Auch der Berufung des Beklagten gegen die zuerkannte Höhe des Schmerzengeldes wurde keine Folge gegeben.
Gemäß OLG Graz ist das Schmerzengeld die Genugtuung für alles Ungemach, das der Geschädigte infolge seiner Verletzungen und ihrer Folgen zu erdulden hat.
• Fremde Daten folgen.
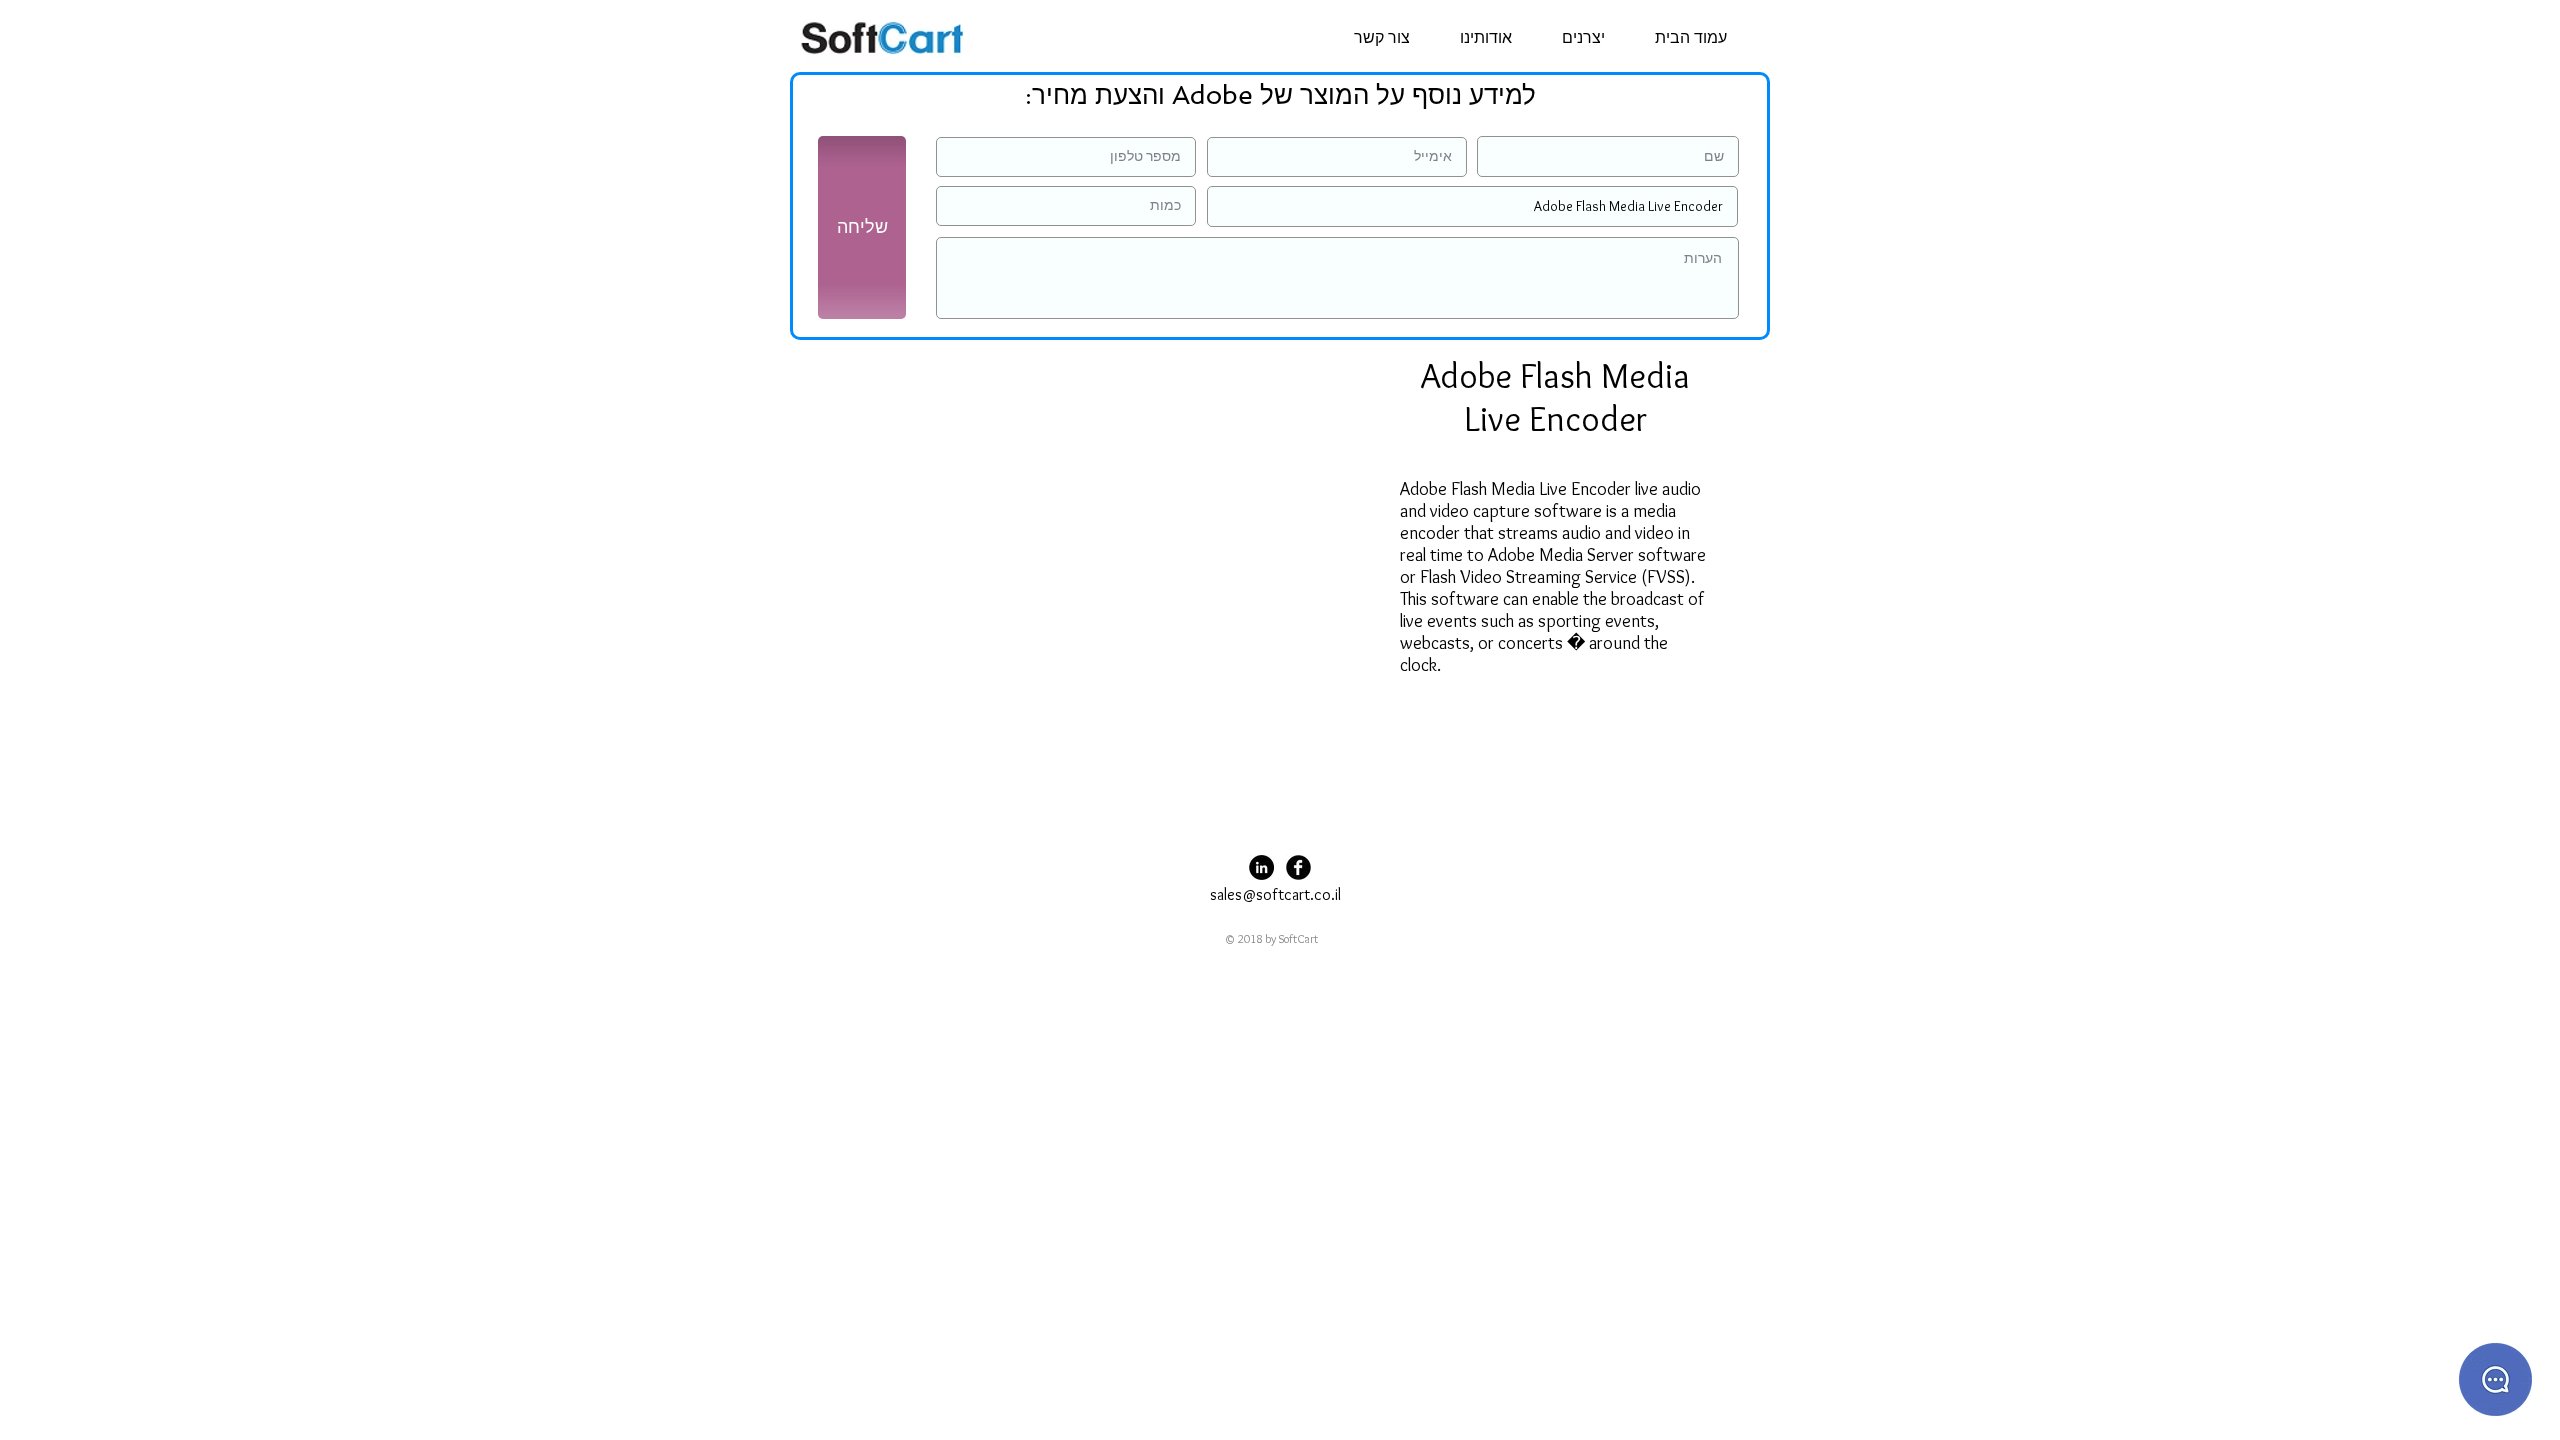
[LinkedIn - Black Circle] (1261, 867)
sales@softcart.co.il (1275, 894)
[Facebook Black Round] (1298, 867)
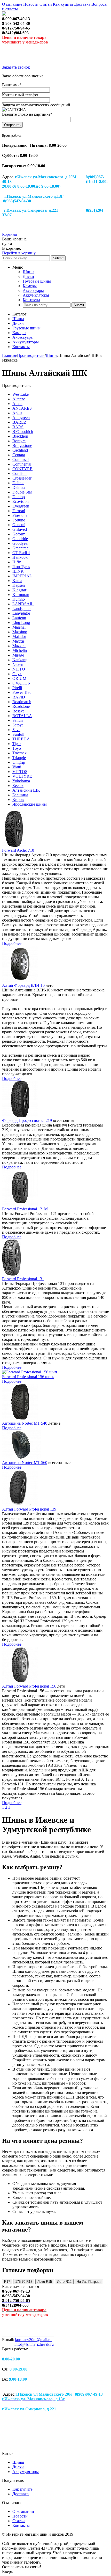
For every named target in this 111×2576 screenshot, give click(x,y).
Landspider (21, 608)
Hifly (16, 562)
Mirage (18, 655)
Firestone (19, 515)
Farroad (18, 511)
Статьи (45, 4)
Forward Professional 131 (23, 1279)
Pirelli (17, 688)
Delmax (18, 487)
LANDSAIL (23, 604)
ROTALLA (22, 715)
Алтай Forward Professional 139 (29, 1509)
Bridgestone (22, 445)
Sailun (17, 720)
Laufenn (19, 618)
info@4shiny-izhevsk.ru (34, 2344)
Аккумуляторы (36, 295)
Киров (18, 799)
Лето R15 (44, 2282)
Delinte (18, 483)
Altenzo (18, 399)
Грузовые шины (37, 281)
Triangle (19, 757)
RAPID (18, 697)
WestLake (20, 394)
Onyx (17, 674)
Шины (28, 272)
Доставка (82, 4)
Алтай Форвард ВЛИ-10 (23, 985)
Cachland (20, 450)
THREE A (21, 739)
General (18, 524)
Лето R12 (64, 2282)
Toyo (16, 748)
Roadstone (21, 706)
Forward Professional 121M (25, 1209)
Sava (16, 729)
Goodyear (20, 543)
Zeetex (17, 785)
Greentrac (20, 548)
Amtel (17, 403)
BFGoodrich (22, 431)
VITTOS (19, 771)
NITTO (18, 669)
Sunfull (18, 734)
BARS (17, 427)
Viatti (16, 767)
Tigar (16, 743)
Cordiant (19, 473)
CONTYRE (22, 469)
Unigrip (18, 762)
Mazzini (19, 646)
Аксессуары (33, 290)
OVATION (21, 683)
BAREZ (19, 422)
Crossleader (21, 478)
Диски (28, 276)
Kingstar (19, 590)
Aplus (17, 413)
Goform (18, 534)
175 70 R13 (23, 2282)
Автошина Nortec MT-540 (24, 1423)
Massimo (19, 632)
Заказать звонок (16, 67)
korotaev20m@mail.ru (33, 2339)
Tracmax (19, 753)
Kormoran (20, 594)
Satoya (17, 725)
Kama (17, 580)
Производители (31, 355)
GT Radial (21, 552)
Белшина (20, 795)
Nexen (17, 664)
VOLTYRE (22, 776)
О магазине (12, 4)
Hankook (20, 557)
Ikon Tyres (21, 566)
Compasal (20, 459)
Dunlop (18, 497)
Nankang (19, 660)
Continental (21, 464)
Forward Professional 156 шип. (28, 1376)
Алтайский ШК (26, 790)
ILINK (18, 571)
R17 (7, 2282)
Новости (30, 4)
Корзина (9, 234)
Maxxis (18, 641)
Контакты (31, 300)
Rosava (18, 711)
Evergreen (20, 506)
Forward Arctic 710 (18, 850)
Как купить (63, 4)
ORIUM (19, 678)
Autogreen (21, 417)
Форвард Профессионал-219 (27, 1120)
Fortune (18, 520)
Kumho (18, 599)
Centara (18, 455)
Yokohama (21, 781)
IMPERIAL (22, 576)
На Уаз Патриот (89, 2282)
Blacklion (20, 436)
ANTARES (22, 408)
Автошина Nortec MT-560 (24, 1462)
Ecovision (20, 501)
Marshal (19, 627)
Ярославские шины (29, 804)
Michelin (19, 650)
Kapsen (18, 585)
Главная (9, 355)
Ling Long (21, 622)
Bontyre (19, 441)
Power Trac (21, 692)
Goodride (20, 538)
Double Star (22, 492)
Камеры (30, 286)
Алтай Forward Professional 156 (29, 1686)
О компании (23, 2511)
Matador (19, 636)
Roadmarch (21, 702)
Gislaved (19, 529)
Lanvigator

Es soll den Gesamtkomplex der Schmerzempfindungen unter Bedachtnahme auf die Dauer und die Intensität der Schmerzen nach ihrem Gesamtbild, auf die Schwere der Verletzung und auf das Maß der physischen und psychischen Beeinträchtigung des Gesundheitszustandes abgelten, die durch die Schmerzen entstandenen Unlustgefühle ausgleichen und den Verletzten in die Lage versetzen, sich als Ersatz für die Leiden und anstelle der ihm entgangenen Lebensfreude auf andere Weise gewisse Annehmlichkeiten und Erleichterungen zu verschaffen.
Berücksichtigt man im vorliegenden Fall die Dauer und Intensität der körperlichen Schmerzen der Klägerin sowie insbesondere die im Vordergrund stehenden Dauerfolgen – die Klägerin wird zeitlebens ein Taubheitsgefühl im Bereich des rechten Zungenkörpers von der Zungenspitze bis zum Zungengrund, Empfindungsstörungen, insbesondere der Sensibilität bei der Nahrungsaufnahme, des Geschmackssinnes und bei der Sprachlautbildung sowie keinen Geschmackssinn auf der gesamten Zunge für Süßes, Fisch und (teilweise) für Käse haben; darüber hinaus ist sie bei der Musikausübung (Querflötespielen) beeinträchtigt – und insbesondere die damit einhergehende besondere psychische Belastung, erachtet das Berufungsgericht das vom Erstgericht bemessene Schmerzengeld für angemessen, um alle Folgen der Operation physischer und psychischer Art, die die Klägerin erlitten hat und voraussichtlich noch erleiden wird, abzugelten.